Wearing an elf or a Santa costume, for example, could make driving challenging. Aspects such as the costume’s shoes could make it difficult to feel the pedals, while any hats could affect vision, so drivers should be mindful of their outfit choice.”


2. Debt payments not allowed on Christmas day [USA]


Back in 1838, the state of Arkansas made it illegal to pay debts on Christmas day - and it seems this law hasn’t changed since.

According to the law, anyone with a debt due to be paid then, has to pay it a day earlier, on Christmas Eve.
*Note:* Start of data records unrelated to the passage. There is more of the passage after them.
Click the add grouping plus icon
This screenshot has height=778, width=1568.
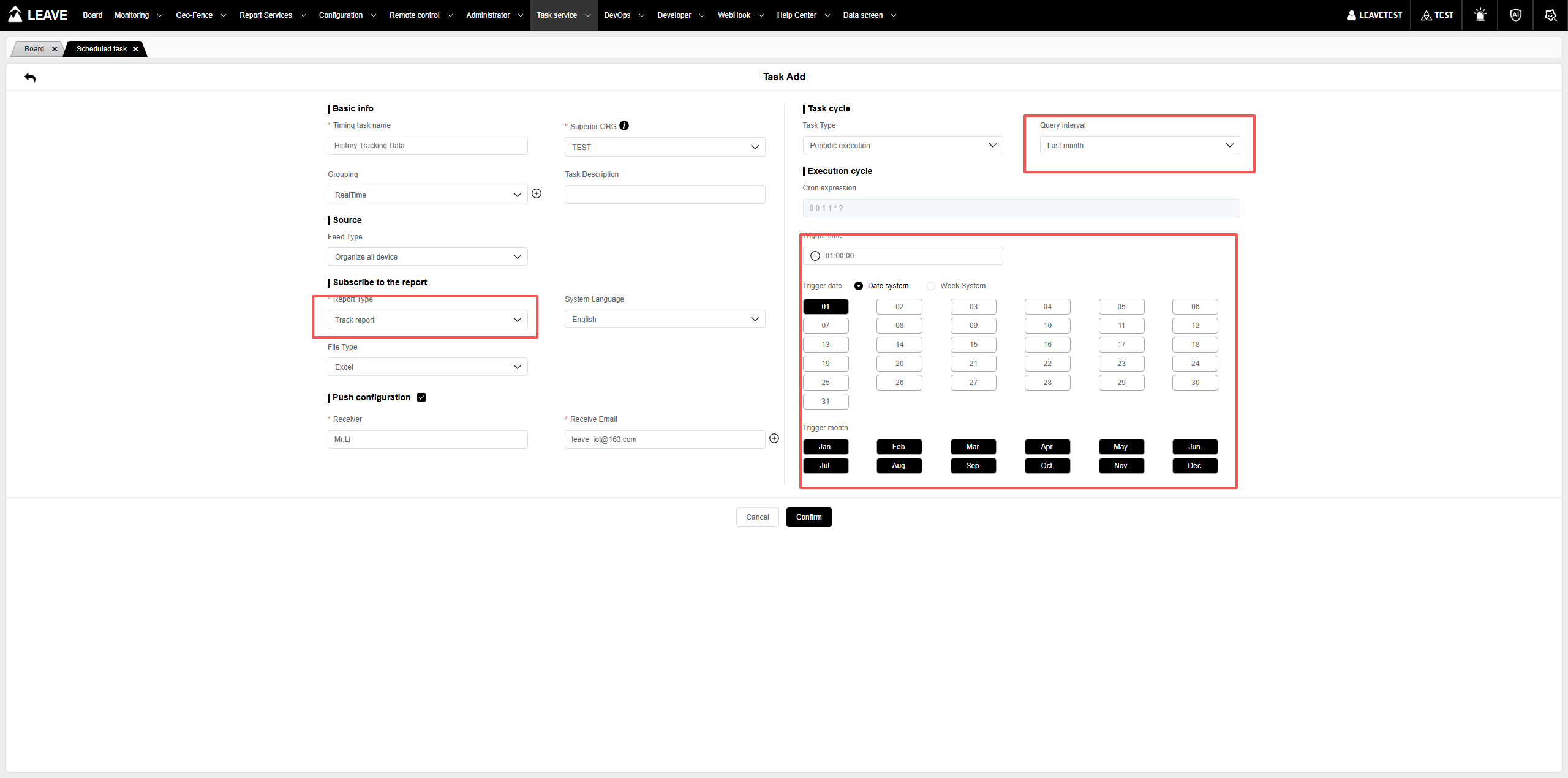(x=537, y=193)
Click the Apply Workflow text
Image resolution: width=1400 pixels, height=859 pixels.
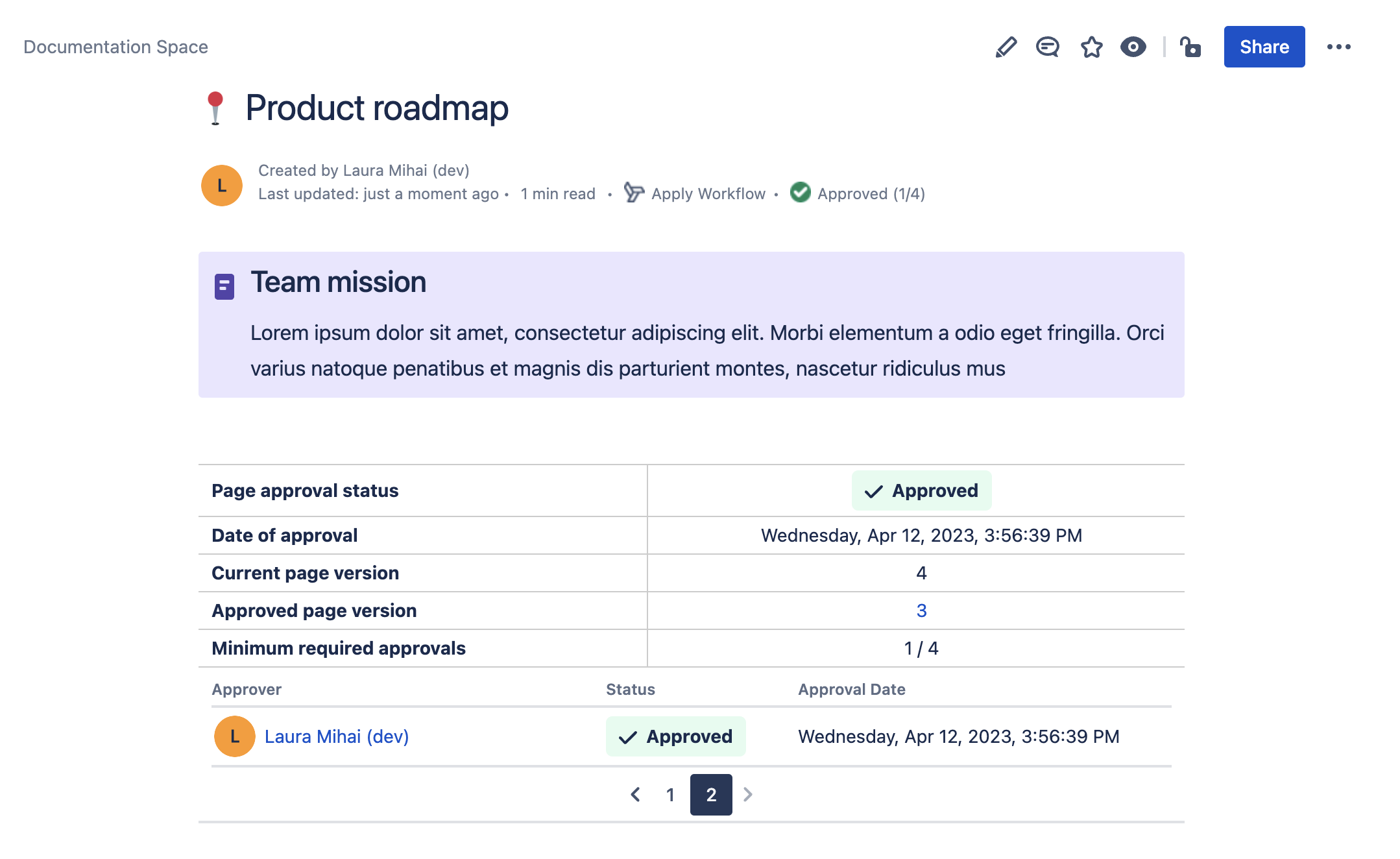click(708, 194)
“Christmas is one of the most expensive times of the year, however, this law interestingly gives those in debt a day off from having to settle it and deprives those who are owed a debt of one day’s interest,” Craig Anderson says. 
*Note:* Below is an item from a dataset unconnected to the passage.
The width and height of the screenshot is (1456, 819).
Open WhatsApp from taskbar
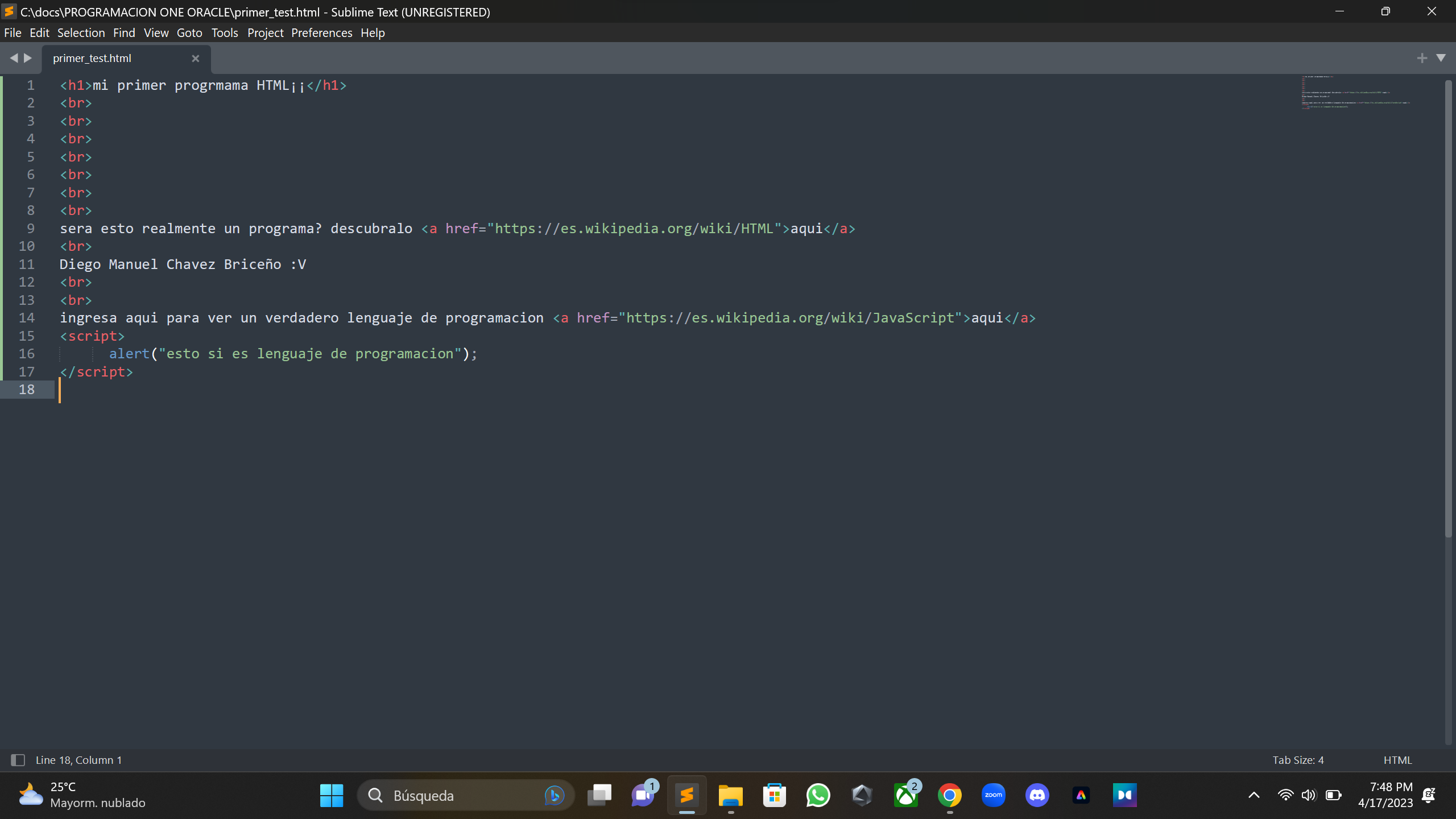click(818, 795)
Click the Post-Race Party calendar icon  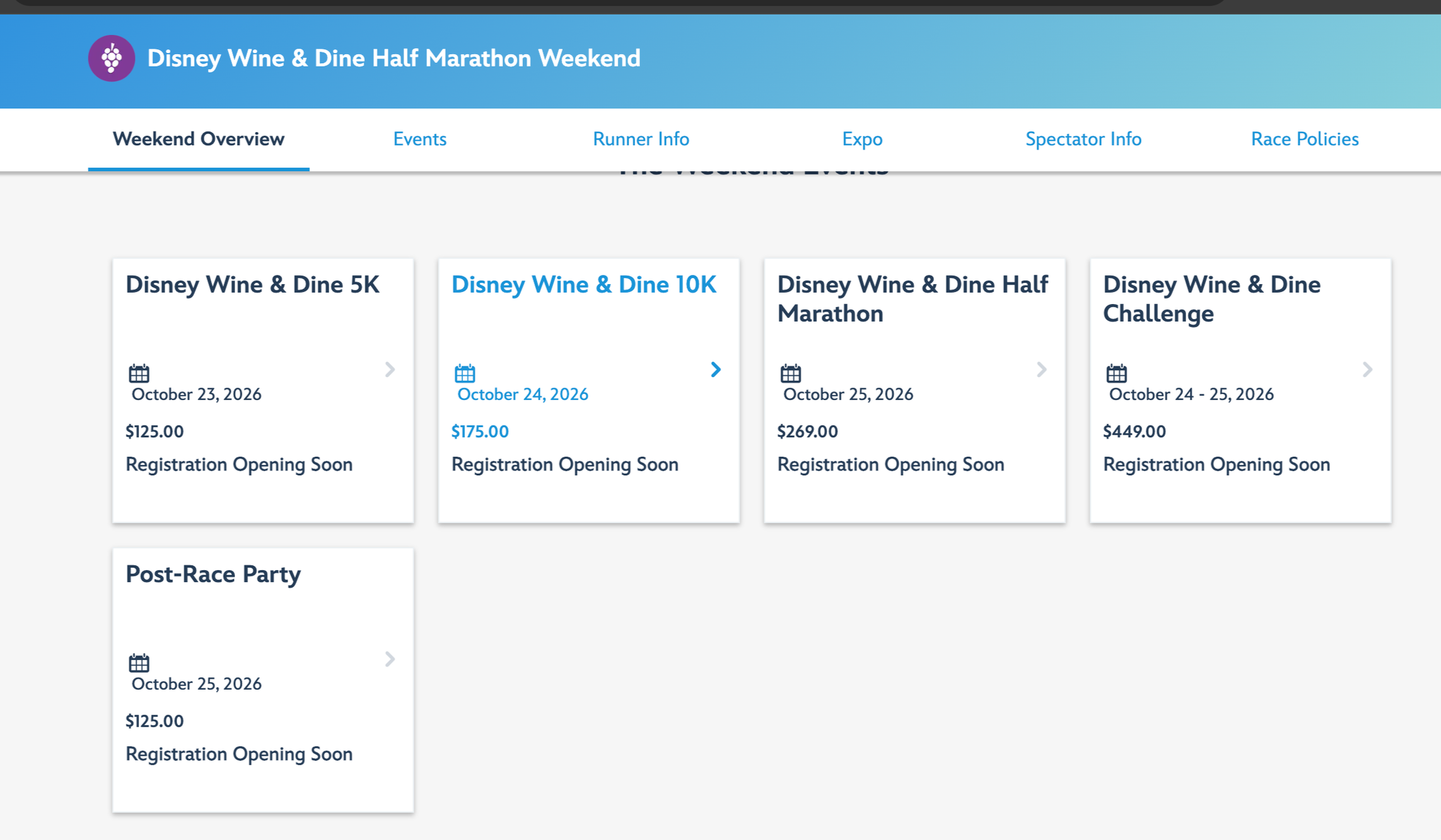coord(139,663)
3. Christmas crackers cannot be sold to children under the age of 12 [UK]


In 2013, the UK government made it illegal to sell Christmas crackers to children under 12 years old. Interestingly, when the law was first introduced the age restriction was 16, but was amended in the government’s attempt to remove any unnecessary laws.

The regulation says that economic operators are prohibited from making “a pyrotechnic article available on the market” to anyone under the age of 12.
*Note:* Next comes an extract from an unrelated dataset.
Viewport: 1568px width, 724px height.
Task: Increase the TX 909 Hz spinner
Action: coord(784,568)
“The law which prohibits the sale of Christmas crackers to children under 12 is called the Pyrotechnic Articles (Safety) Regulations 2015,” Craig Anderson explains. “Whilst it may not seem obvious, Christmas crackers are included in the regulation, because the popping sounds they make is considered to be a result of a small amount of pyrotechnics.”


4. Christmas bonuses are required BY LAW [Mexico]


If you live in Mexico, your employer is required by law to give you an annual Christmas bonus - lucky you! The bonus amount is calculated based on the employee’s salary and has to be paid by 20th December. Employers who are late with the bonus payment, don’t pay it or decide to pay it in instalments, are subject to a fine that amounts to a whopping 5,000 times the minimum wage.

“Mexico’s Christmas bonus law is referred to as ‘aguinaldo’ and was introduced in 1970,” Craig Anderson says. “According to the law, an employee’s Christmas bonus needs to amount to at least 15 days worth of wages. Costa Rica also requires the payment of such bonuses.”


5. You can’t keep Christmas lights however long you want [USA]


It is actually illegal to leave the Christmas lights put outside your home past a certain date in San Diego. The city gives its citizens a fair amount of time to take down their Christmas lighting, which is well into the New Year on February 2nd. If they’re still found to be up and in use past that day, residents can be subject to a $250 fine.

“Keeping your Christmas lights on inside your home for however long you want is naturally no issue at all, but leaving them on outside your home for a long period of time might cause conflicts with neighbors, as well as landing you with a pretty hefty fine,” says Craig Anderson.


6. Making or using a snow slide is prohibited in London [UK]


On the off-chance that London experiences a white Christmas, those in the UK capital are banned from making or using a slide on the city’s streets. If you’re found sliding on snow or ice, you risk getting a £500 fine. This law was first introduced back in 1839.

Craig Anderson adds: “This winter law is part of the Metropolitan police act of 1989. It states that Londoners aren’t allowed to slide ‘upon ice or snow in any street or other thoroughfare.’ The reason for that is that you could potentially put other people in danger by doing so.”


7. Natural Christmas trees are not allowed [USA]


Using natural Christmas trees in retail stores in New York is strictly prohibited by law. While in Philadelphia, if you’re living in a high-rise building (or a multi unit building), you’re also not permitted to have a natural Christmas tree. According to the law, if you want a natural Christmas tree at home, you need to be living in a place that houses only one or two families.

“Philadelphia’s Official fire code from 1982 prohibits natural Christmas trees in some buildings,” Craig Anderson explains. “The law was enforced as those trees are considered to be a fire hazard. A $300 fine awaits you, if you’re found to have such a tree when you shouldn’t.”